◆ Exercise goal ◆
Format the records from the line with "Click goal ball icon by Остапчук 90+1'" through the line with "(x=1481, y=651)", both included, as a JSON list of strings with one string per line and blank lines omitted.
Start Data rows
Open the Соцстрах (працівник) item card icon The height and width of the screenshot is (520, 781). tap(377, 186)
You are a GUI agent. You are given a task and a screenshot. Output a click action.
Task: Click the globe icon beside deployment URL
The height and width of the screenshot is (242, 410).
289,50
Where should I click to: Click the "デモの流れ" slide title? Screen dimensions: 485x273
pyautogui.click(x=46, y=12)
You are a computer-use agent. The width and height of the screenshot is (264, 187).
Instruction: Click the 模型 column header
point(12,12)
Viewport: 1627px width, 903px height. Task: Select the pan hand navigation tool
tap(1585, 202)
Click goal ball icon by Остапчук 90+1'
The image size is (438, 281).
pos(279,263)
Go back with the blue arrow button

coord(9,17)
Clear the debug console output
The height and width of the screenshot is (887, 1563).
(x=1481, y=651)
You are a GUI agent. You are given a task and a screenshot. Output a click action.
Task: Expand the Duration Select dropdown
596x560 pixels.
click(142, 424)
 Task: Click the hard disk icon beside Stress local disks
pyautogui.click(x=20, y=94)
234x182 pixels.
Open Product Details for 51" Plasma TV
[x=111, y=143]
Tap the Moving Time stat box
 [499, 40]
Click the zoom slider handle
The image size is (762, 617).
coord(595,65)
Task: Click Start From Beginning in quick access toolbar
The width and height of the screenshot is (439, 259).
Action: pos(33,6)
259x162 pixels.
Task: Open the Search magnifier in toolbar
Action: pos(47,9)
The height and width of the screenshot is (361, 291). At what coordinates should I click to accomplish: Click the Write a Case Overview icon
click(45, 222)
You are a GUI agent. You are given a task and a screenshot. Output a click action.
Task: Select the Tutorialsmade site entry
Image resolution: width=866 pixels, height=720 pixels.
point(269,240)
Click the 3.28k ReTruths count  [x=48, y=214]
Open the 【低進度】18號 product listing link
End Data rows
◆ Task output ◆
[
  "Click goal ball icon by Остапчук 90+1'",
  "The image size is (438, 281).",
  "pos(279,263)",
  "Go back with the blue arrow button",
  "coord(9,17)",
  "Clear the debug console output",
  "The height and width of the screenshot is (887, 1563).",
  "(x=1481, y=651)"
]